Участие в диссидентском движении подчинялось определенной логике: на этом пути трудно было остановиться. Отсутствие зримых результатов побуждало к наращиванию усилий. После ареста в 1974 году Сергея Ковалева[14] я впервые поставил свою подпись под открытым обращением в его защиту и с тех пор стал подписывать диссидентские документы по самым различным поводам. Это немного противоречило моей идее «не высовываться», пока я не закончу свою книгу «Карательная медицина», но поступать иначе было уже невозможно.
Сбор материалов для книги тоже не всегда был делом академическим и тихим. В 1975 году я пришел на симпозиум по социальным проблемам судебной психиатрии, который проходил в Москве в Центральном доме Советской Армии. Симпозиум был открытым, и, усевшись в зале, я спокойно фотографировал выступавших с докладами и в прениях. Это были вдохновители и организаторы системы карательной психиатрии в СССР: Г.В. Морозов, Т. П. Печерникова, Д.Р. Лунц, Н.И. Фелинская, Р.А. Наджаров, З.Н. Серебрякова, начальники и главные врачи спецпсихбольниц МВД СССР, судебные психиатры. Во время первого же перерыва, едва я вышел в фойе, меня задержали два милиционера и люди в штатском. В помещении комендатуры здания они долго и упорно расспрашивали меня, почему я сюда пришел и зачем фотографирую. Сначала я что-то наплел им про работу в стенгазете МГУ, где мне дали задание сделать репортаж о симпозиуме. По телефону они тут же выяснили, что в МГУ я не работаю и не учусь. Тогда, в полном противоречии с первой версией, я поведал им о том, что на самом деле работаю на «скорой помощи» и преклоняюсь перед корифеями отечественной судебной психиатрии.
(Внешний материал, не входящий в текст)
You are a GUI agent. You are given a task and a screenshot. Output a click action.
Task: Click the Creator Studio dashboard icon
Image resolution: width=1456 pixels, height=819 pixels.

Потому и фотографировал их себе на память. Мне не верили. В окно комендатуры я увидел, как подъехала к подъезду машина «скорой помощи», и вскоре психиатр начал расспрашивать меня о жизни и работе. Тут мне было легко, я знал, что отвечать, а потом показал ему свое служебное удостоверение сотрудника «скорой помощи». Психиатр тут же потерял ко мне всякий интерес, сказал что-то тихо одному из людей в штатском и уехал. Меня еще «пробивали» по ЦАБу (Центральное адресное бюро), установили личность и в конце концов отпустили, предварительно засветив все отснятые фотопленки. Видимо, я еще не значился в картотеке КГБ и потому так легко отделался.
Казалось, судьба предупреждала меня: либо книга, либо открытая деятельность. Я понимал, что разумнее было бы не лезть в пекло, но уже не мог остановиться. Тишина библиотечных залов и размеренное изучение истории здравоохранения отступали перед напором реальной жизни. И, увы, не только жизни, но и смерти.